* _Activity_
Apart from any images, the entries are to be output exactly.

* _Extracted entries_
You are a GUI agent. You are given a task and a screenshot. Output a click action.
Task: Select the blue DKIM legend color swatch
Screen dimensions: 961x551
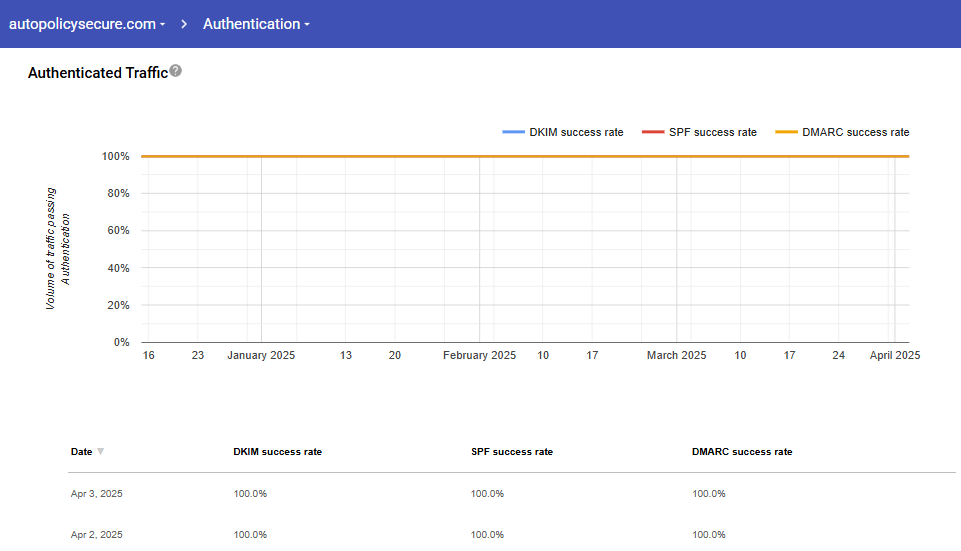(513, 132)
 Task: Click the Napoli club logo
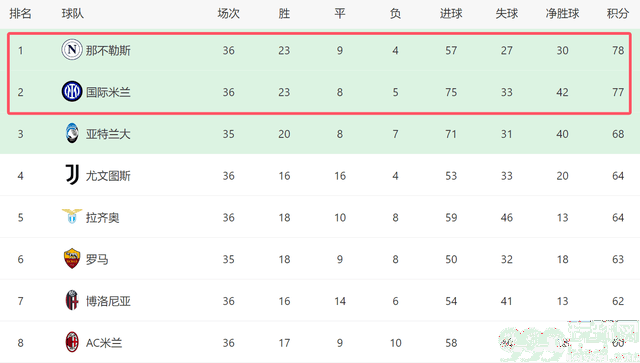pyautogui.click(x=72, y=50)
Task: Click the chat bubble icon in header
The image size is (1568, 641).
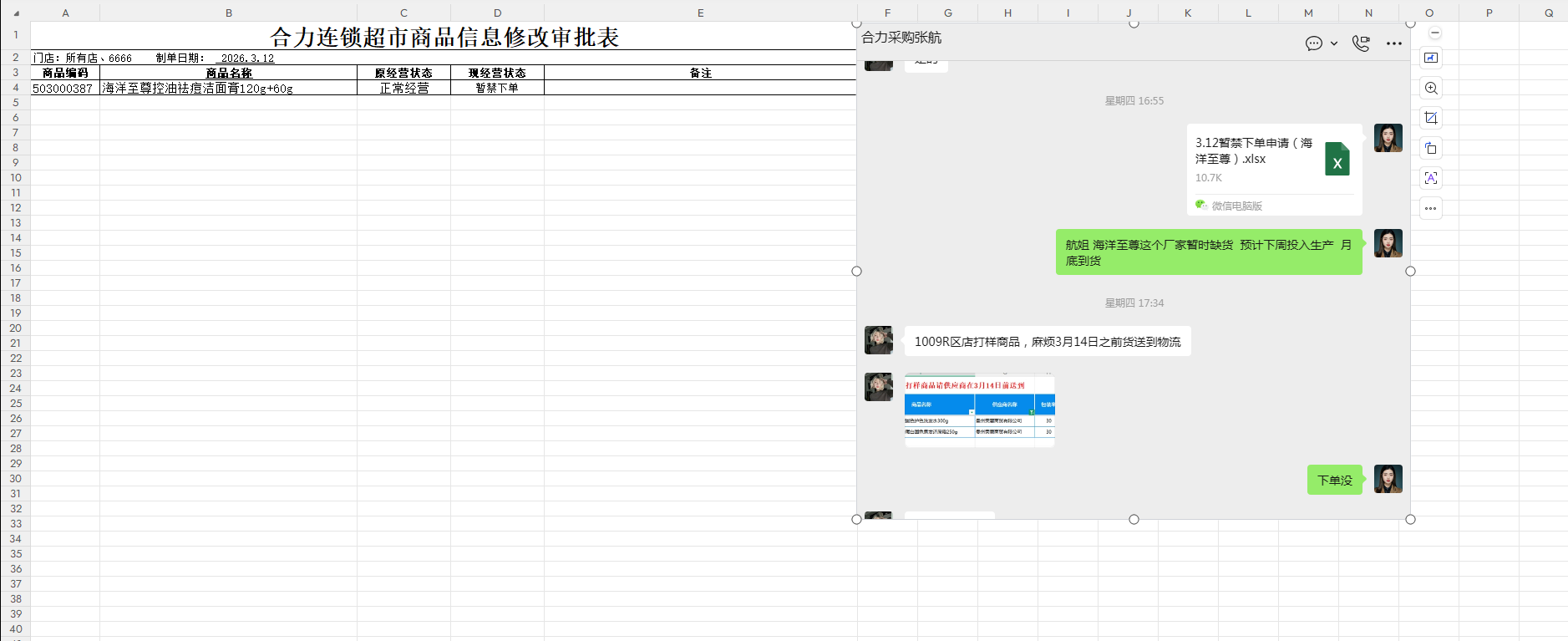Action: click(1314, 43)
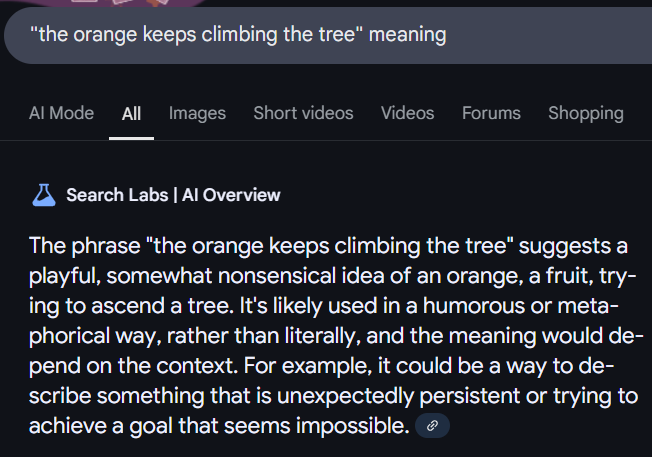Switch to the Videos tab
This screenshot has width=652, height=457.
tap(408, 113)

* _Written response_
You are a GUI agent. You are given a task and a screenshot. Output a click action.
Task: Select the blue DKIM legend color swatch
Screen dimensions: 961x551
(513, 132)
 Task: Click the Napoli club logo
pyautogui.click(x=72, y=50)
Task: Click the chat bubble icon in header
The image size is (1568, 641).
Action: click(1314, 43)
Switch to the Videos tab
This screenshot has width=652, height=457.
tap(408, 113)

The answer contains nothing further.